* Text segment *
***
The New Vaccination Law: Parents Withdraw Challenge, Now What?


On June 30, 2015, Governor Jerry Brown signed Senate Bill 277 ("SB 277"), which eliminated the exemption from mandatory vaccinations based on personal beliefs prior to enrollment in a public school. The law, which went into effect on January 1, 2016, prohibits preschools, elementary schools, and secondary schools—whether public or private—from admitting children for the first time or advancing them to seventh grade, unless they are immunized. Prior to admission, children must present documentation of immunization for diphtheria, haemophilus influenza type b, measles, mumps, pertussis (whooping cough), poliomyelitis, rubella, tetanus, hepatitis B, and varicella (chicken pox).

Up until July 1, 2016, unvaccinated children who provided a letter of affidavit stating beliefs opposed to immunization prior to January 1, 2016, were allowed to enroll anywhere, until they entered the next grade span. Grade spans run from birth to preschool, kindergarten (including transitional kindergarten) through sixth grade, and seventh to twelfth grade. The law does carve out an exception as children may still receive medical exemptions with a written statement from a licensed physician stating immunization is not considered safe due to the physical condition or medical circumstances of the child. The physician’s written statement must include the specific nature and probable duration of the medical condition or circumstances, which may include family medical history.
***
* Data excerpt *

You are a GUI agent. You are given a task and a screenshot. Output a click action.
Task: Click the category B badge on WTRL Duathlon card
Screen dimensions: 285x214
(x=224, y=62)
***
* To do *
(a) Revise the vaccination law article from "Up until July" up to and including "family medical history.", replacing "affidavit" with "sworn statement".
(b) According to the vaccination law article, on what date did Governor Jerry Brown sign Senate Bill 277?
The material has no connection to the vaccination law article.

* Set of answers *
(a)
Up until July 1, 2016, unvaccinated children who provided a letter of sworn statement stating beliefs opposed to immunization prior to January 1, 2016, were allowed to enroll anywhere, until they entered the next grade span. Grade spans run from birth to preschool, kindergarten (including transitional kindergarten) through sixth grade, and seventh to twelfth grade. The law does carve out an exception as children may still receive medical exemptions with a written statement from a licensed physician stating immunization is not considered safe due to the physical condition or medical circumstances of the child. The physician’s written statement must include the specific nature and probable duration of the medical condition or circumstances, which may include family medical history.

(b) June 30, 2015